### WHAT THE TASK ASKS:
Reproduce the records below verbatim, starting at the line that contains "Выставки и презентации (833, 344)" and ending with the last line of the records, both ends included.

Item coordinate data

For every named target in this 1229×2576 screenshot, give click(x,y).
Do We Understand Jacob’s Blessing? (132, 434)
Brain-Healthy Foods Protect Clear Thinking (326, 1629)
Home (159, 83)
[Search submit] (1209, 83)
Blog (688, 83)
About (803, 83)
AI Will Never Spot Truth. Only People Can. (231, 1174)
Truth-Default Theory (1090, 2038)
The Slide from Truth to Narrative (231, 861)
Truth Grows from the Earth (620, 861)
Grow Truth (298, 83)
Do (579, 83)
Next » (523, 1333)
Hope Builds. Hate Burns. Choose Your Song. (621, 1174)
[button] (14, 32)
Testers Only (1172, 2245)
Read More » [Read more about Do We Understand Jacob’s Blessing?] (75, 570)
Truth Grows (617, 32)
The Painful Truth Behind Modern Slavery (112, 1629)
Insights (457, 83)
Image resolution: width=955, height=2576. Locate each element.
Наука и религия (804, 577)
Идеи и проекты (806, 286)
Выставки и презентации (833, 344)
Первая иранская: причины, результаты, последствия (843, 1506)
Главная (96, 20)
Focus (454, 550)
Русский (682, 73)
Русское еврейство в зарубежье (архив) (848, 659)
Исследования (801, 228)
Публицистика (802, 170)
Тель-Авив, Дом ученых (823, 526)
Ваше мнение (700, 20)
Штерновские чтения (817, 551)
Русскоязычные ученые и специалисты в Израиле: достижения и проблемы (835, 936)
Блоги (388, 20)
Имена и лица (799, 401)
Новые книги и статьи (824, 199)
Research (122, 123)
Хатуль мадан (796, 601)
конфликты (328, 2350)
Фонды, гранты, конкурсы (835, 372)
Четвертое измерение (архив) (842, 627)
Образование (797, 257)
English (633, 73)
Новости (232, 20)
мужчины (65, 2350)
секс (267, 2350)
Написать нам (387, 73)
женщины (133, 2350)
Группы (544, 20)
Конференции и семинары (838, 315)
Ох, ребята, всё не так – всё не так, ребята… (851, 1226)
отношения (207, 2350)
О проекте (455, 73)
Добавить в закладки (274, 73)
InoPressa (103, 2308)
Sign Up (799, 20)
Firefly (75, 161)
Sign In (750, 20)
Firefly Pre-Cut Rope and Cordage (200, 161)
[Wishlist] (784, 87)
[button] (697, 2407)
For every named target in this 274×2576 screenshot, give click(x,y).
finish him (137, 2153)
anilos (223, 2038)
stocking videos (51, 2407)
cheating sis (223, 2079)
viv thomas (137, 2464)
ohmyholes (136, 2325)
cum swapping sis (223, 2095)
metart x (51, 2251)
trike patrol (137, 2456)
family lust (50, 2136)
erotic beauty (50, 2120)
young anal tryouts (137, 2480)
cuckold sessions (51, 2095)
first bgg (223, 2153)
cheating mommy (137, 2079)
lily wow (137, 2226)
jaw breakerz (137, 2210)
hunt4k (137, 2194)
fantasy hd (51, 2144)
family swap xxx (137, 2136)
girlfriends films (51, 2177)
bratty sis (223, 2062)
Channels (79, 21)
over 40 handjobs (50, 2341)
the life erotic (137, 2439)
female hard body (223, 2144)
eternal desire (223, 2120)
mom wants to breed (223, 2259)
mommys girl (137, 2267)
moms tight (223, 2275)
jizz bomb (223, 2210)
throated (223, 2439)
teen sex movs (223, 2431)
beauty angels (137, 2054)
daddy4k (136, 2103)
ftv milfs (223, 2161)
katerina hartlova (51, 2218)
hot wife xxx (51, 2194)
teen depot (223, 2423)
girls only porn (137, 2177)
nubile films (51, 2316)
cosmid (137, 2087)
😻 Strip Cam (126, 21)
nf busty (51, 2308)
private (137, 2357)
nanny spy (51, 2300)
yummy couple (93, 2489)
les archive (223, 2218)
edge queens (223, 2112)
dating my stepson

### WRITTEN RESPONSE:
Выставки и презентации (833, 344)
Первая иранская: причины, результаты, последствия (843, 1506)
Главная (96, 20)
Focus (454, 550)
Русский (682, 73)
Русское еврейство в зарубежье (архив) (848, 659)
Исследования (801, 228)
Публицистика (802, 170)
Тель-Авив, Дом ученых (823, 526)
Ваше мнение (700, 20)
Штерновские чтения (817, 551)
Русскоязычные ученые и специалисты в Израиле: достижения и проблемы (835, 936)
Блоги (388, 20)
Имена и лица (799, 401)
Новые книги и статьи (824, 199)
Research (122, 123)
Хатуль мадан (796, 601)
конфликты (328, 2350)
Фонды, гранты, конкурсы (835, 372)
Четвертое измерение (архив) (842, 627)
Образование (797, 257)
English (633, 73)
Новости (232, 20)
мужчины (65, 2350)
секс (267, 2350)
Написать нам (387, 73)
женщины (133, 2350)
Группы (544, 20)
Конференции и семинары (838, 315)
Ох, ребята, всё не так – всё не так, ребята… (851, 1226)
отношения (207, 2350)
О проекте (455, 73)
Добавить в закладки (274, 73)
InoPressa (103, 2308)
Sign Up (799, 20)
Firefly (75, 161)
Sign In (750, 20)
Firefly Pre-Cut Rope and Cordage (200, 161)
[Wishlist] (784, 87)
[button] (697, 2407)
For every named target in this 274×2576 screenshot, give click(x,y).
finish him (137, 2153)
anilos (223, 2038)
stocking videos (51, 2407)
cheating sis (223, 2079)
viv thomas (137, 2464)
ohmyholes (136, 2325)
cum swapping sis (223, 2095)
metart x (51, 2251)
trike patrol (137, 2456)
family lust (50, 2136)
erotic beauty (50, 2120)
young anal tryouts (137, 2480)
cuckold sessions (51, 2095)
first bgg (223, 2153)
cheating mommy (137, 2079)
lily wow (137, 2226)
jaw breakerz (137, 2210)
hunt4k (137, 2194)
fantasy hd (51, 2144)
family swap xxx (137, 2136)
girlfriends films (51, 2177)
bratty sis (223, 2062)
Channels (79, 21)
over 40 handjobs (50, 2341)
the life erotic (137, 2439)
female hard body (223, 2144)
eternal desire (223, 2120)
mom wants to breed (223, 2259)
mommys girl (137, 2267)
moms tight (223, 2275)
jizz bomb (223, 2210)
throated (223, 2439)
teen sex movs (223, 2431)
beauty angels (137, 2054)
daddy4k (136, 2103)
ftv milfs (223, 2161)
katerina hartlova (51, 2218)
hot wife xxx (51, 2194)
teen depot (223, 2423)
girls only porn (137, 2177)
nubile films (51, 2316)
cosmid (137, 2087)
😻 Strip Cam (126, 21)
nf busty (51, 2308)
private (137, 2357)
nanny spy (51, 2300)
yummy couple (93, 2489)
les archive (223, 2218)
edge queens (223, 2112)
dating my stepson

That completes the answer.